大量15得点でタイガースに連勝

「切り替えの早さ」が最大の武器

July 12th, 2025

タイガース7-15マリナーズ】デトロイト/コメリカパーク、7月12日(日本時間13日)

『引きずらない精神力』は野球において、隠れたスキルの一つだ。

致命的なエラーをしても、翌日には新しい試合がある。満塁弾を浴びても、次の登板が待っている。なかなか安打がでなくても、打席はまた回ってくる。

この精神はチームにとっても重要だ。例えば、マリナーズ。パイレーツとのホーム3連戦を完封スイープしたと思ったら、直後のカードでヤンキースに3連敗。勢いをくじかれた中で、今季MLB最強のタイガースとのアウェイ3連戦を迎え、しかも初戦は、オールスター先発投手のスクーバルとの対戦。このまま連敗を重ねるのではという不安もあった。

しかし、マリナーズは『引きずらない精神力』を発揮。初戦でスクーバルを打ち崩すと、2戦目も大量15得点を挙げ、早くもシリーズ勝ち越しを決めた。

フリオ・ロドリゲス(13号)、ルーク・レイリー(4号)、ランディ・アロザレーナ(16号)がそれぞれ本塁打を放ち、先発のジョージ・カービーは五回の3ランを除けば5回6三振1失点という素晴らしい投球を披露。

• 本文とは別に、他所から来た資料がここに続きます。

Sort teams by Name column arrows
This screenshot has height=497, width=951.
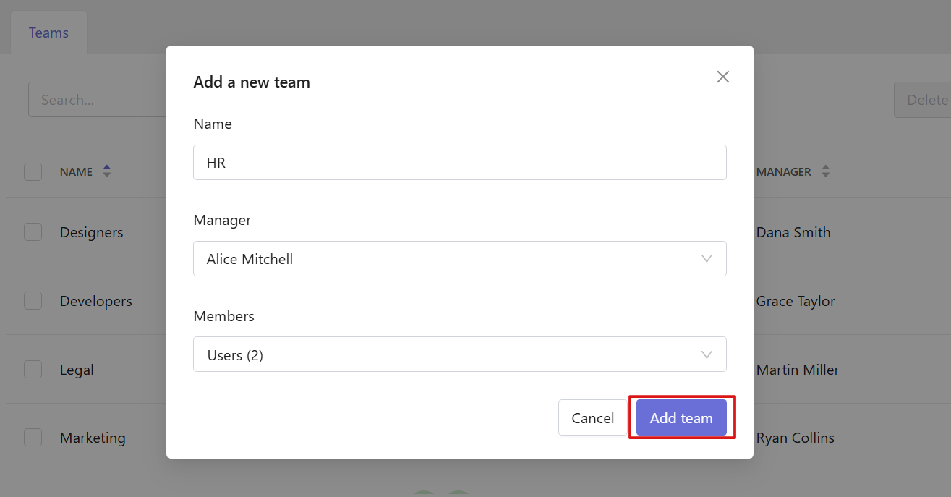tap(107, 171)
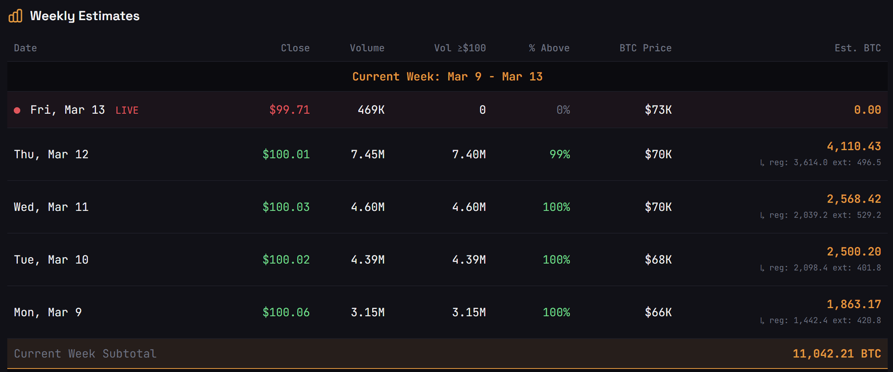Toggle the LIVE badge on Fri Mar 13
Screen dimensions: 893x372
click(127, 110)
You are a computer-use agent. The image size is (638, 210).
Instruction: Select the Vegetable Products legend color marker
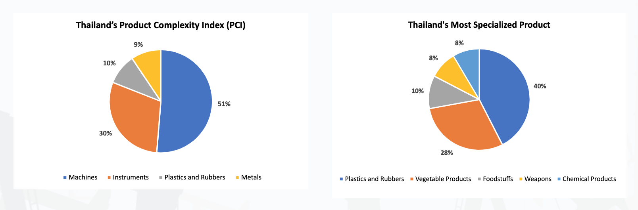(x=412, y=179)
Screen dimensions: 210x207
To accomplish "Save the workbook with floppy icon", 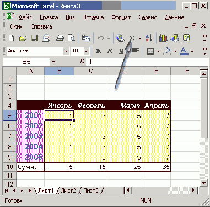I will pyautogui.click(x=34, y=38).
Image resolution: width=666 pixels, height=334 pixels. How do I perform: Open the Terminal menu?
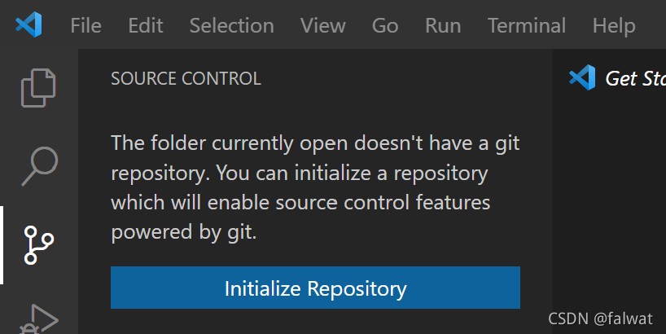point(527,25)
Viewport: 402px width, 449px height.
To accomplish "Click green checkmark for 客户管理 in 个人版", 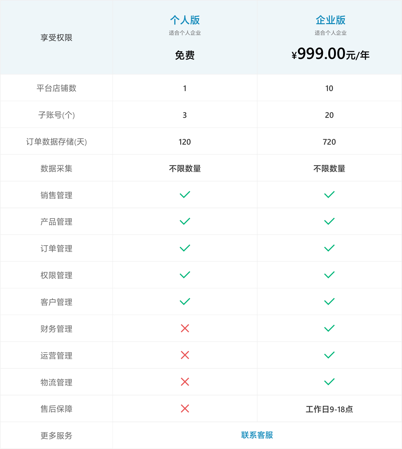I will (185, 301).
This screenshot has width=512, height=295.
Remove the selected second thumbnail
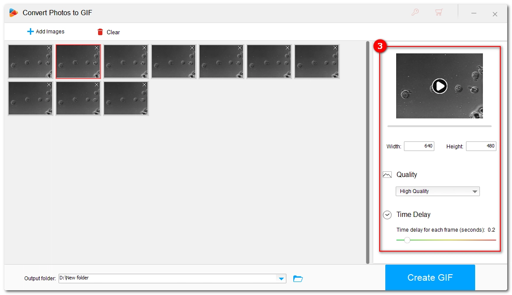(x=97, y=48)
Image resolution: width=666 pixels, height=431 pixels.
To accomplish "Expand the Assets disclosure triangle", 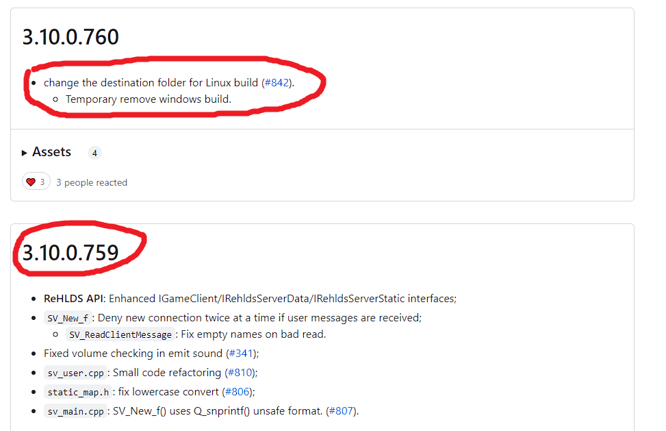I will pos(24,153).

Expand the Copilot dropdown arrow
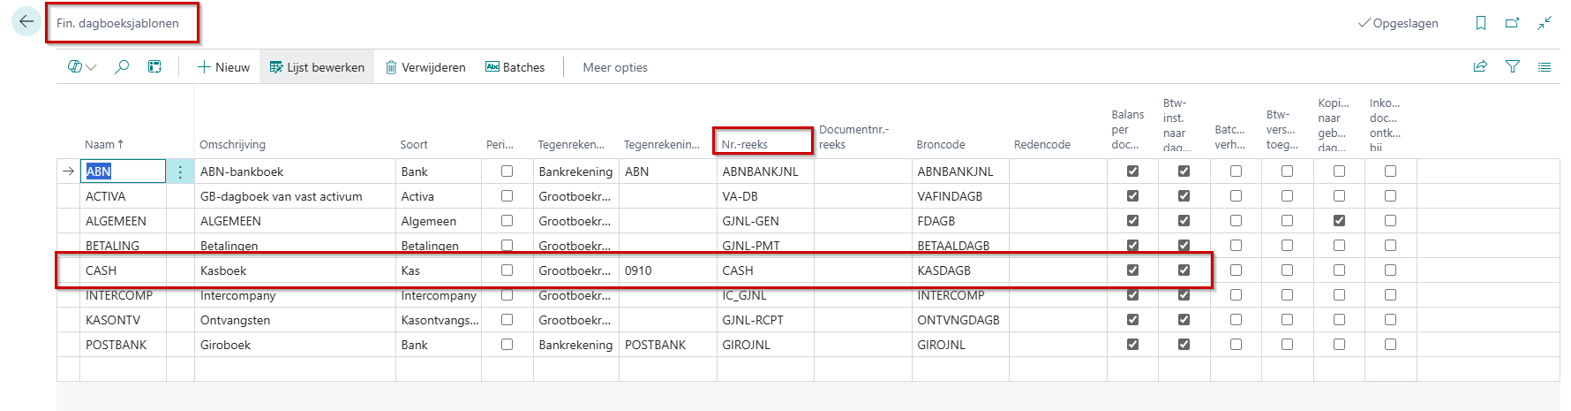tap(92, 67)
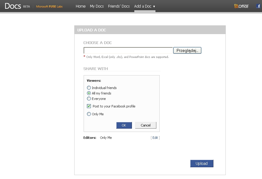This screenshot has height=179, width=262.
Task: Click the BETA label beside Docs
Action: coord(27,6)
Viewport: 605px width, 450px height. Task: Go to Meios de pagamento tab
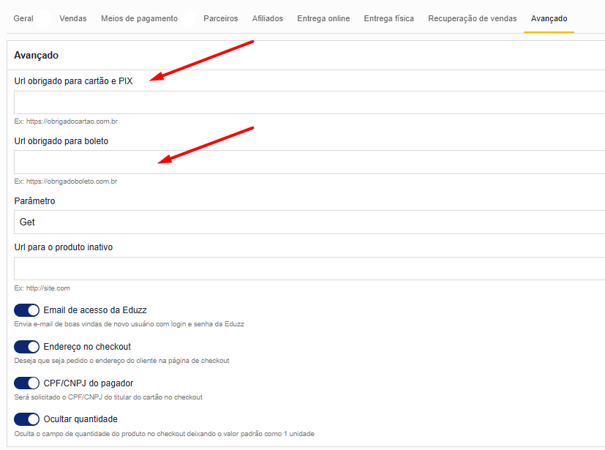pyautogui.click(x=139, y=18)

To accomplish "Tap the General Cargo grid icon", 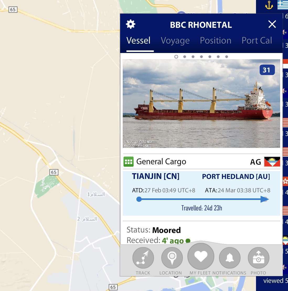I will tap(129, 162).
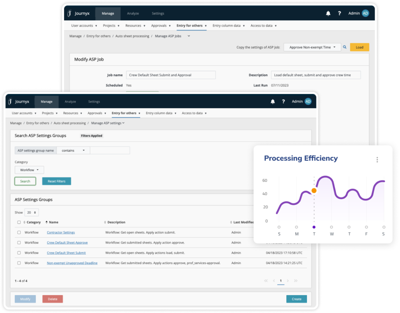Open the contains operator dropdown
Image resolution: width=400 pixels, height=313 pixels.
tap(73, 150)
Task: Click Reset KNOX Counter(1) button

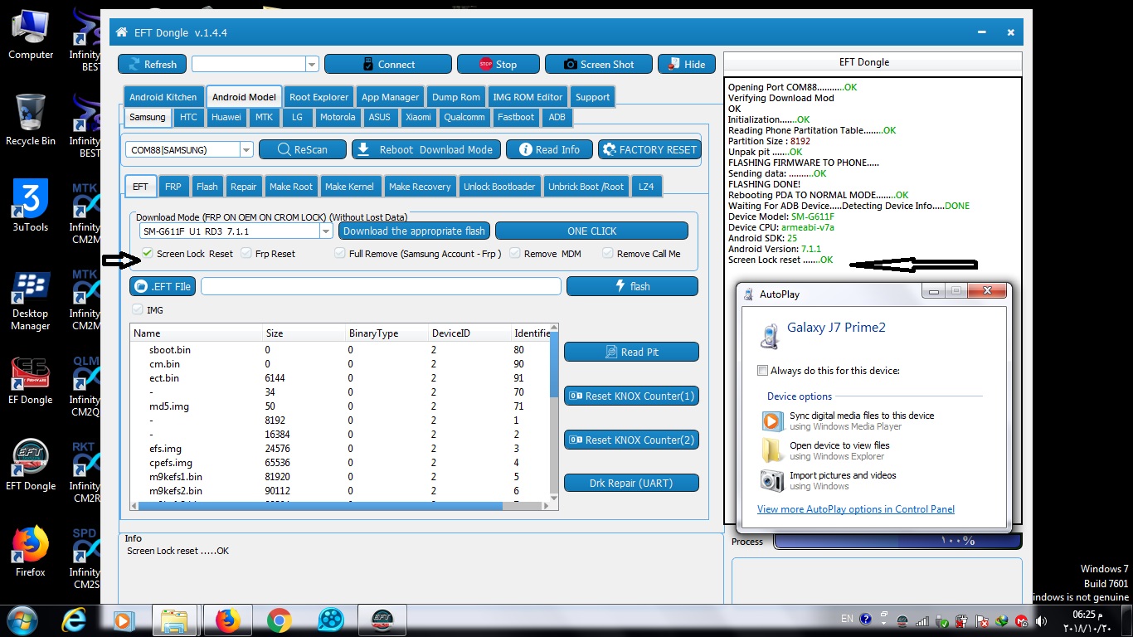Action: click(631, 396)
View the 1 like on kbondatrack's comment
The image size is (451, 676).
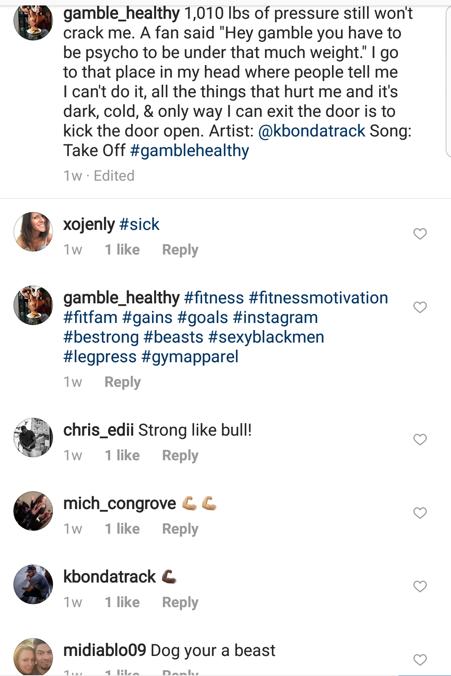(x=122, y=602)
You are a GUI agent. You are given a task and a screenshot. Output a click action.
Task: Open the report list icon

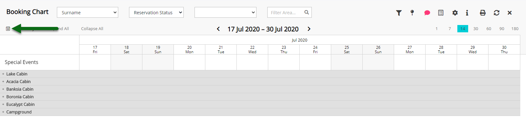click(441, 13)
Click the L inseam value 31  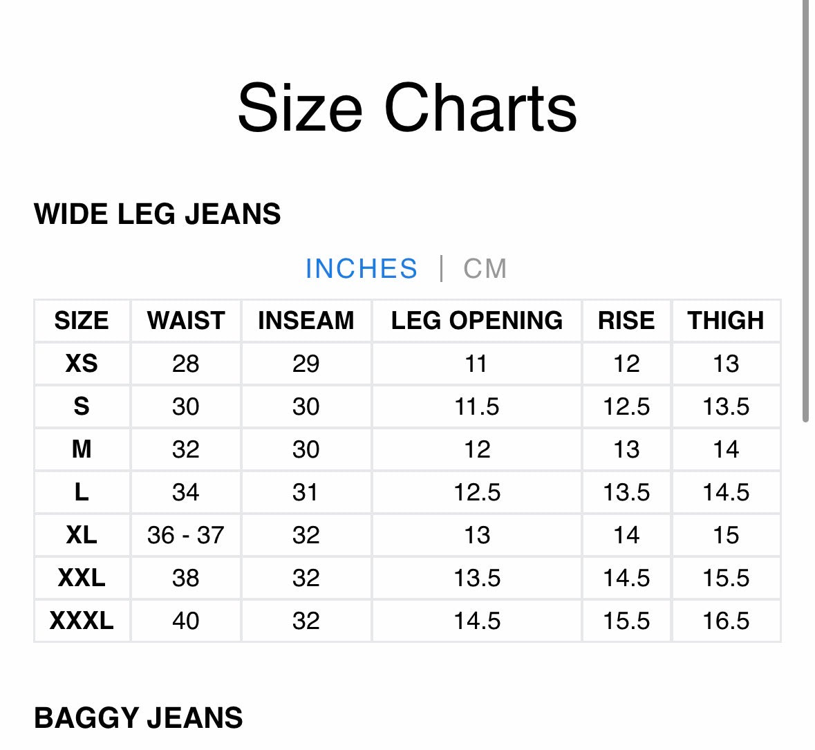pos(306,492)
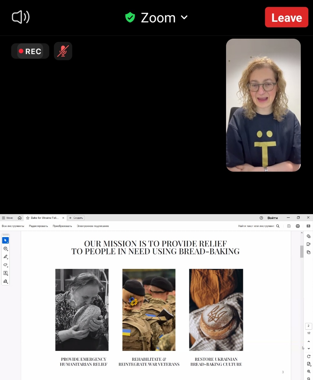
Task: Select the free-form drawing tool
Action: coord(6,265)
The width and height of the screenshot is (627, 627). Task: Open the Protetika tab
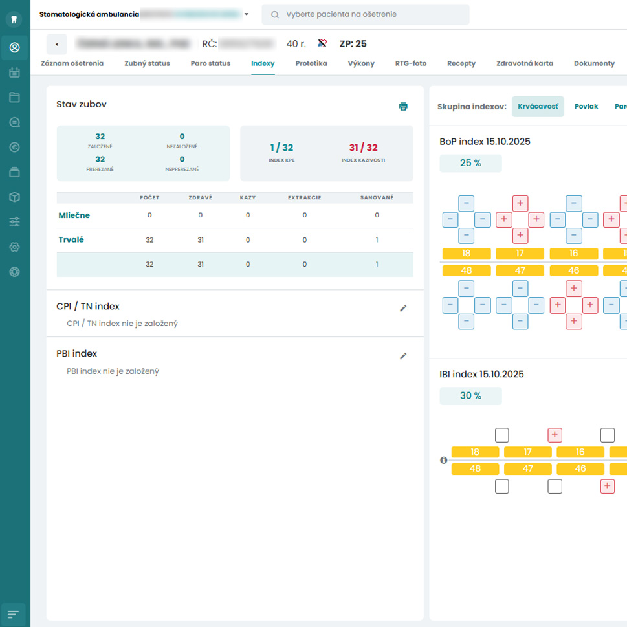[311, 63]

今季はホームで3カードしか負け越していなかったタイガースに連勝を果たした。

この2試合で、マリナーズは計27点を記録。2012年5月29〜30日にレンジャーズから31点を挙げて以来の2試合での最多得点となった。

本塁打3本に加え、 ベン・ウィリアムソンが3安打2打点、J.P.クロフォードも2安打4打点。ダン・ウィルソン監督が前日に評した通り、敗戦も失敗も引きずらずに戦える安定感が今のチームを支えている。

「選手たちの切り替えの早さは本当に素晴らしい。そして、それこそが野球で最も大事なことだ。次の日にまた前を向くことができるかどうか。それを彼らは何度も何度もプレーで証明してくれている」

だからこそ、悪天候による1時間35分の遅れも、彼らにとっては問題なかった。序盤から猛攻を仕掛け、四回終了時点で7-1の大量リード。五回にはライリー・グリーンに3ランを浴びるも、六回から九回にかけて毎回得点を奪い、タイガースを近寄らせなかった。

この勝利で今季4勝4敗としたカービーはチームの戦いぶりを称賛した。

「この数日間は本当に素晴らしい。打線は常に良い打球が飛んでいて、野手の間を抜けるか、強い打球になるか、それとも本塁打になるかだったと思う。ここ数日、みんな本当によくボールが見えていた。明日もこの調子を維持できればうれしいね。援護が多いのはやっぱり最高だし、守備も素晴らしかったよ」

マリナーズの今季最長の連敗はわずか5で、それも6月3日から7日までの一度だけ。浮き沈みのあるシーズンで、ア・リーグ西地区の首位こそ譲ったものの、『引きずらない精神力』を発揮し、2位の座をしっかりキープしている。